Clarion has been awake for far too long. Milori makes sure she gets to sleep at a reasonable hour.

Notes:

I can't believe it took a book announcement to get me to write something for Milarion. I've been shipping them since I was eight. They're the og Obitine (Star Wars); they're my Roman Empire, AND I HAVEN'T WRITTEN FOR THEM UNTIL NOW-

Anyway, enjoy lol.

This fic brought to you by my own endless tiredness <3

(See the end of the work for more notes.)

Work Text:

There came a time every few seasons where not everything was on schedule and everything felt like it was going to tumble into chaos the way it did when Tinker Bell had first arrived. Paperwork was often endless, and there wasn’t time to sleep. Not with panicking seasonal ministers and fairies needing her at all times, as though their talent leads and colleagues didn’t exist.

This was one of those times.

Clarion had been up for twenty hours for the second time that week.
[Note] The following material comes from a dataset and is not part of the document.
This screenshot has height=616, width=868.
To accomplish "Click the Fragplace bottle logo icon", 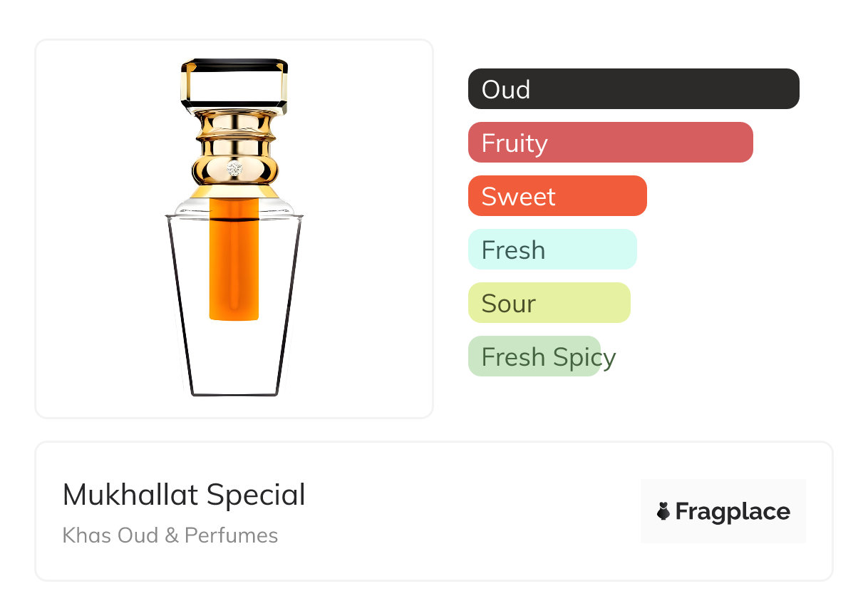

During those twenty hours, she had overseen preparations for Summer with a very panicked Sunflower; debriefed a frazzled Snowflake after her return from the Mainland; and welcomed twelve new arrivals. All of that had been in addition to her usual duties as Queen. By the end of the day, those twenty hours awake with little time to rest were, regrettably, beginning to show. She needed—and was provided with—an escape.

In the quiet of Lord Milori’s study, within his apartment in the Winter Palace, Clarion had read the same sentence six times before making proper sense of it. On her way to his study, she had had several near misses with what little furniture she had encountered in the hallways. Thankfully, Milori had been too preoccupied with the arrival of evening reports from across the Woods after dinner to gently scold her for putting her health second to her work. 

Currently, it was too early to retire for bed, but not late enough to put her quill down and decide that the draft of her summer speech was tomorrow’s problem. She had thought that completing her work in Milori’s study would help her remain alert, but the hot bath that she had had—at Milori’s insistence—before she had settled down to work had only made her drowsier. His apartment in the Winter Palace had always mirrored the cooler end of autumn’s climate more than winter’s so there was no danger of broken wings for anyone. But that, combined with her recent bath, resulted in her plan not working out as well as she had hoped it would. She was awake and alert one moment, then barely comprehending the words on the page before her and struggling to maintain her posture the next.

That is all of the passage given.